▶ Problem to solve
Whenever a line in the entries below contains "Delivery", copy that line.

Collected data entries
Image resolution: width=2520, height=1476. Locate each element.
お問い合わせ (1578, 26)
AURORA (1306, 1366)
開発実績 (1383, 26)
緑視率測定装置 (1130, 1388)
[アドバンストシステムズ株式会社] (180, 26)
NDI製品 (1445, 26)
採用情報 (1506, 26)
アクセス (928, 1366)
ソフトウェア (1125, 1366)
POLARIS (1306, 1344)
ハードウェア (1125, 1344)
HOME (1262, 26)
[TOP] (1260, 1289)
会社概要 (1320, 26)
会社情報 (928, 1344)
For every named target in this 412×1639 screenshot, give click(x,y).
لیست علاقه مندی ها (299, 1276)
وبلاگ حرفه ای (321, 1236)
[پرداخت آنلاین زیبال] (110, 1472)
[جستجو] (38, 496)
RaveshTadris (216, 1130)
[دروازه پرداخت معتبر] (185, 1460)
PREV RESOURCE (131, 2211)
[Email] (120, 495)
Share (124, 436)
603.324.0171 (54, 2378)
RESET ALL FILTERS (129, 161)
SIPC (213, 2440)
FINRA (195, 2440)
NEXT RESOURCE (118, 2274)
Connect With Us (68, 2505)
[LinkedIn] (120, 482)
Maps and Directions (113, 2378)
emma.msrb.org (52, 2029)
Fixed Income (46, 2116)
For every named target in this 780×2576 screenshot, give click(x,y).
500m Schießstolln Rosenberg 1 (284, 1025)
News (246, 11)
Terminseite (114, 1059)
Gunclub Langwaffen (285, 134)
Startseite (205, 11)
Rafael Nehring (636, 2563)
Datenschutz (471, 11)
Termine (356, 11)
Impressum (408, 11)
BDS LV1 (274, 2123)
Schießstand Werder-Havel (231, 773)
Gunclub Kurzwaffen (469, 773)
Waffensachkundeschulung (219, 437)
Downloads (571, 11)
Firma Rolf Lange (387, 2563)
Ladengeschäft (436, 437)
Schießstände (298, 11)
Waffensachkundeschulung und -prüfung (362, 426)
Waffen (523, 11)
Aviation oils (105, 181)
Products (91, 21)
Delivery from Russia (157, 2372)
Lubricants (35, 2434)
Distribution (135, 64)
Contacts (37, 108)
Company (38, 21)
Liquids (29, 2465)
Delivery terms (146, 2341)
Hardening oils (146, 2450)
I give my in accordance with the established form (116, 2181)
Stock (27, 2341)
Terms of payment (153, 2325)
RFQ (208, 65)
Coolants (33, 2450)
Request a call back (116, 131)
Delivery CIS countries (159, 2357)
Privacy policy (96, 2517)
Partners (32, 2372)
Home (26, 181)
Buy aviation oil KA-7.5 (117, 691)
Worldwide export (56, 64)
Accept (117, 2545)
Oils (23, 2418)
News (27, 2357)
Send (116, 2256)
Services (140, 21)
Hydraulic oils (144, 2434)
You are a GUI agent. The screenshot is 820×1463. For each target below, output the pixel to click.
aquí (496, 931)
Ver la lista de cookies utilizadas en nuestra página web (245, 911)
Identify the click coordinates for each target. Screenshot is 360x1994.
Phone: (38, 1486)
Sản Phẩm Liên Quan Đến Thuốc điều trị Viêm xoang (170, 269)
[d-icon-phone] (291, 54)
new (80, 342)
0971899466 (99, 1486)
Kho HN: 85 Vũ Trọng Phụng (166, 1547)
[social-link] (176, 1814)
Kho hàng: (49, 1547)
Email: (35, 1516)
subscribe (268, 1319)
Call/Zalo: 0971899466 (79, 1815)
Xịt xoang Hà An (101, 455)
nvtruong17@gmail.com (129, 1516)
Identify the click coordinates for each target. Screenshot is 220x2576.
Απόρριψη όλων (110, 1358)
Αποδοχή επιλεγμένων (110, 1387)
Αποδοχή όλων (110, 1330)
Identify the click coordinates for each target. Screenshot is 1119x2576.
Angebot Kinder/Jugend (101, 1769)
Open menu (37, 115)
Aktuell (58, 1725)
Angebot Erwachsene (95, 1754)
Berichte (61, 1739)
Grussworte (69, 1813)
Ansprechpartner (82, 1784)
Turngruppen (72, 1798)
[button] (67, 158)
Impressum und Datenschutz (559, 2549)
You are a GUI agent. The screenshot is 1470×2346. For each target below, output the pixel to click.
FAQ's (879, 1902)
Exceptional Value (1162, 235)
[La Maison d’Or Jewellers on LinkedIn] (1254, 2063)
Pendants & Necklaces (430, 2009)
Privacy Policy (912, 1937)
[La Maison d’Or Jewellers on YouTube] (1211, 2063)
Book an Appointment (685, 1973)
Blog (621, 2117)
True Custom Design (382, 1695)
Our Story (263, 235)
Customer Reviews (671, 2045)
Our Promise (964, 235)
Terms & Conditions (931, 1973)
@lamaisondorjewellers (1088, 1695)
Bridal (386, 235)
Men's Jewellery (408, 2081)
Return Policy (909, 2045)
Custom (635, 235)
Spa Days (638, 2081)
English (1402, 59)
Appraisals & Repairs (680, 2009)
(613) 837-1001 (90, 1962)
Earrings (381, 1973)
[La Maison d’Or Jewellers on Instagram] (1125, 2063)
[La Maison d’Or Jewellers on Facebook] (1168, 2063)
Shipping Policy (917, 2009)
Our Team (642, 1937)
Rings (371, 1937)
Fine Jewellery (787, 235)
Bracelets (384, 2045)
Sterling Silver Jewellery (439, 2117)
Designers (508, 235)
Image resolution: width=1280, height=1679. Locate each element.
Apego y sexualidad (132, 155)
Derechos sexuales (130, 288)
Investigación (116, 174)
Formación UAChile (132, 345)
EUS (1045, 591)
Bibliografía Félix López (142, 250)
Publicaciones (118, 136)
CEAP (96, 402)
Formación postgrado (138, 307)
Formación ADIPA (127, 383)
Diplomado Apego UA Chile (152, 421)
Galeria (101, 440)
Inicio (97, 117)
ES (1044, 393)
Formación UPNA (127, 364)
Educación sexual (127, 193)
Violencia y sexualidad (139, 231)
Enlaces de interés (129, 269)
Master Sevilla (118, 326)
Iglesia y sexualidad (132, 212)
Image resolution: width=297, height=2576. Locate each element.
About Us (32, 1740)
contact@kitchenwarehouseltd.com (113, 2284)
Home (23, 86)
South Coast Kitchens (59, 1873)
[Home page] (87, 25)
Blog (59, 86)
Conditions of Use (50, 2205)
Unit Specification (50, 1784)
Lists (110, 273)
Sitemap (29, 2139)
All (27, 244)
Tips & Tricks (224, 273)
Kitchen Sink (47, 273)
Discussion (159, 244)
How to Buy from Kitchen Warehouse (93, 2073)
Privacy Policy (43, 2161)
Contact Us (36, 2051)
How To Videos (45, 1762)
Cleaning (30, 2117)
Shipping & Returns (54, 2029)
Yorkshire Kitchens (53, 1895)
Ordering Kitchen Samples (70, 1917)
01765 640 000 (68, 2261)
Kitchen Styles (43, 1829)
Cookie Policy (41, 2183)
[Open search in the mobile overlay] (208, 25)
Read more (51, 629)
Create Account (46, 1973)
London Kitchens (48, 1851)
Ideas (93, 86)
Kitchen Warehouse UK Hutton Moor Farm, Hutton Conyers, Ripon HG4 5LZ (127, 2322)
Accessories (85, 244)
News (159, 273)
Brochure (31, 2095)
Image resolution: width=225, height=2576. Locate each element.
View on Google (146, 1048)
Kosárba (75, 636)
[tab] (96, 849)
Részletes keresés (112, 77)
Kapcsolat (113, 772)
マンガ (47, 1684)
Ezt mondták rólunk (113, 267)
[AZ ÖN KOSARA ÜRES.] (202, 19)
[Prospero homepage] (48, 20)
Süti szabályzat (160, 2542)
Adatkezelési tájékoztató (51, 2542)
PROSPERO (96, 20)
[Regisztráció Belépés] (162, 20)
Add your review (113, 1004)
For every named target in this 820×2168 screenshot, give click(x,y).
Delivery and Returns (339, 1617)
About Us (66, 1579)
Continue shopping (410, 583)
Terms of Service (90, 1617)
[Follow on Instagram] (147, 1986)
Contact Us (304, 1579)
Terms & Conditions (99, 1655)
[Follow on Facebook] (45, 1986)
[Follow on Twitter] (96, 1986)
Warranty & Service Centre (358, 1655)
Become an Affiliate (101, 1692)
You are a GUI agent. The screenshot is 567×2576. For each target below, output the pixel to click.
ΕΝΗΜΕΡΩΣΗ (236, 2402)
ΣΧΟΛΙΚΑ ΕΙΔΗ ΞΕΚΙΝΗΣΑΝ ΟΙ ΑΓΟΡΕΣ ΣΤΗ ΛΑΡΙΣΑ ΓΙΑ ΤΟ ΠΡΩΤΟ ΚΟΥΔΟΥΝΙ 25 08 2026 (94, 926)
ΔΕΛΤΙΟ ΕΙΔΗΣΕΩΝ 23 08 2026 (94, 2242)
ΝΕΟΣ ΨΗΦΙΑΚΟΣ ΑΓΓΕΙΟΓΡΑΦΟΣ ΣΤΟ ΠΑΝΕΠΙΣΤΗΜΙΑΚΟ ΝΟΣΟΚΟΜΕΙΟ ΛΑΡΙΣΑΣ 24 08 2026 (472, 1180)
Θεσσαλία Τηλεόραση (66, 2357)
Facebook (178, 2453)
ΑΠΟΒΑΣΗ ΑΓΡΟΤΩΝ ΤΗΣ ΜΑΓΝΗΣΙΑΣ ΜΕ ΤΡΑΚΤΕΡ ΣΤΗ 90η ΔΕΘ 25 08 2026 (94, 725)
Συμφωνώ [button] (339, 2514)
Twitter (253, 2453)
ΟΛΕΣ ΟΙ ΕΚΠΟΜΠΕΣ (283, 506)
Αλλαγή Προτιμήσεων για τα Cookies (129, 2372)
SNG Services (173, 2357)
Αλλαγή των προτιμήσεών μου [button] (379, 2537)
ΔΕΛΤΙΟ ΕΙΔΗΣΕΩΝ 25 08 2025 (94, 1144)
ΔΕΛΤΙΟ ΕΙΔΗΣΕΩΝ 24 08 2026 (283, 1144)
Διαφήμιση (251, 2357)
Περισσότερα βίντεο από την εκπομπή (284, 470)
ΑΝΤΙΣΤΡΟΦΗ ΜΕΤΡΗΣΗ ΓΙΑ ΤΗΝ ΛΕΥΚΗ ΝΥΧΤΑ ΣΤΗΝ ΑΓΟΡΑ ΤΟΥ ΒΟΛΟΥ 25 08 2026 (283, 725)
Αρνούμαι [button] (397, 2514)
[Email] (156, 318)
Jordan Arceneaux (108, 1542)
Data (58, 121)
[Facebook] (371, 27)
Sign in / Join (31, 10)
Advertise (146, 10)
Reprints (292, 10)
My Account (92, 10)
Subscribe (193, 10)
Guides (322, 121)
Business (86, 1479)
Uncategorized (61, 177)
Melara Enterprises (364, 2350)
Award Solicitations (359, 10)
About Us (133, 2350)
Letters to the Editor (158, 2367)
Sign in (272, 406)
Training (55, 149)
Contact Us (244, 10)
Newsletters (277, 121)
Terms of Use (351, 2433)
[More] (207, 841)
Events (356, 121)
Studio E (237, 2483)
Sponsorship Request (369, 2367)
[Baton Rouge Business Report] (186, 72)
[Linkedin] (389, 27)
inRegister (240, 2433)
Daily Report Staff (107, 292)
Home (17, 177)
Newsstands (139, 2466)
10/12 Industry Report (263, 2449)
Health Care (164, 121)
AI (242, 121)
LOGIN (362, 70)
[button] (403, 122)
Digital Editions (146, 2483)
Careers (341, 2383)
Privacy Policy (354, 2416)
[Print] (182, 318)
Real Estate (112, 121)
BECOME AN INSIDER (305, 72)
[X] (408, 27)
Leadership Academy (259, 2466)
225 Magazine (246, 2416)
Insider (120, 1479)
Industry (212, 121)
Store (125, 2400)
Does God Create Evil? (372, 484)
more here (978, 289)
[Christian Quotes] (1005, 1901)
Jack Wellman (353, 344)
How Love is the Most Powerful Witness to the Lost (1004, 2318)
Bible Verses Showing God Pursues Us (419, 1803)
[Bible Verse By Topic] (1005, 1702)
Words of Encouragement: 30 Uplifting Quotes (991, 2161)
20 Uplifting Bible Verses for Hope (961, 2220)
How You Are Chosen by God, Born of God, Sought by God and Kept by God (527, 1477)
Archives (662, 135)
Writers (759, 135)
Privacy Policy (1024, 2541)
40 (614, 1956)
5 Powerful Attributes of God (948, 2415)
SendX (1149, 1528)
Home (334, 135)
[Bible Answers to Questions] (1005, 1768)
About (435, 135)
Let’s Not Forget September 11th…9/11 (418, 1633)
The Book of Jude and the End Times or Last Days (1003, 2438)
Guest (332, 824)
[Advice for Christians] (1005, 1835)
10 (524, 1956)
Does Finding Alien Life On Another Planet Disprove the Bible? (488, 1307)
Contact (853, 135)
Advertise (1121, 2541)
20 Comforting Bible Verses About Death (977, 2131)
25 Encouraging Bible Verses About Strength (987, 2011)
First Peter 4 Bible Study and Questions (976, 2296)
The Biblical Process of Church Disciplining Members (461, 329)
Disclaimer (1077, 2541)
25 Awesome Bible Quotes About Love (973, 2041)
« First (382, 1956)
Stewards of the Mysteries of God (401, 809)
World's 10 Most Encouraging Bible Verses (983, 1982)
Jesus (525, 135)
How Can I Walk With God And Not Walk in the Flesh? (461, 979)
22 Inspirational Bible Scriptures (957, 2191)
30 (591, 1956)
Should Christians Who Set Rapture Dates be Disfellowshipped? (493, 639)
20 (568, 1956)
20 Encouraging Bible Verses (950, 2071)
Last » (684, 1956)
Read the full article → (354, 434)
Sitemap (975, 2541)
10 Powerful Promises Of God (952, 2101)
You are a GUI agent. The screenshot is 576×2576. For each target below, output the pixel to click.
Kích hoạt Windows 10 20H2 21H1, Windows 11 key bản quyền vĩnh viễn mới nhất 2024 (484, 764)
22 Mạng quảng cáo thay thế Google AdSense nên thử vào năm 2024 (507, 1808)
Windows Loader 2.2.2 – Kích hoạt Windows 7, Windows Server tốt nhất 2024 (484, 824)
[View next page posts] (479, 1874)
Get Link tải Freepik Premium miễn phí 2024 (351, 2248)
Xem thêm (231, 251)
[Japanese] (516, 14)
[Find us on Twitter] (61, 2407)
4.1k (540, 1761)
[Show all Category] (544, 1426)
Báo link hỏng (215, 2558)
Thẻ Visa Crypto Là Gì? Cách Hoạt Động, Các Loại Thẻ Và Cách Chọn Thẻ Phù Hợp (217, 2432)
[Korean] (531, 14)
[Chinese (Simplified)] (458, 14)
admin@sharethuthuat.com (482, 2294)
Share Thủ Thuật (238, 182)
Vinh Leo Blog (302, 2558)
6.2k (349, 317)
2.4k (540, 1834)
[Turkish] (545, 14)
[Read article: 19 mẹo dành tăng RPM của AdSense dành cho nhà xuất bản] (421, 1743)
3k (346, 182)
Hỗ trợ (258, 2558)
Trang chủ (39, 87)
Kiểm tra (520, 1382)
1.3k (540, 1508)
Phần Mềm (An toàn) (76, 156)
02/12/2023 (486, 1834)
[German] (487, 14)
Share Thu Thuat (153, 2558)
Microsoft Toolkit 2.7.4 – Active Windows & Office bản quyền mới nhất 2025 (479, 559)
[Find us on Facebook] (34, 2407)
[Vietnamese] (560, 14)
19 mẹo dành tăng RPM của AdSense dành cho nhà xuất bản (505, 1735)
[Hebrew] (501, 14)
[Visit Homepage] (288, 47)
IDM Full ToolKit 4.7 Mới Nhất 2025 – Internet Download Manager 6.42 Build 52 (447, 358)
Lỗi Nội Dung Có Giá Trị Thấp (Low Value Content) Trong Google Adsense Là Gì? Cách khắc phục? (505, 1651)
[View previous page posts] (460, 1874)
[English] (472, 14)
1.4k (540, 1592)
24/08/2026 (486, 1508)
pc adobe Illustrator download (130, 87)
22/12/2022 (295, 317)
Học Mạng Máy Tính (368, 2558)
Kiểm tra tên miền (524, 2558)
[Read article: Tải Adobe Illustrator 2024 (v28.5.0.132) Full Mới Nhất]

▶ Result for this exercise
Delivery from Russia (157, 2372)
Delivery terms (146, 2341)
Delivery CIS countries (159, 2357)
Delivery and Returns (339, 1617)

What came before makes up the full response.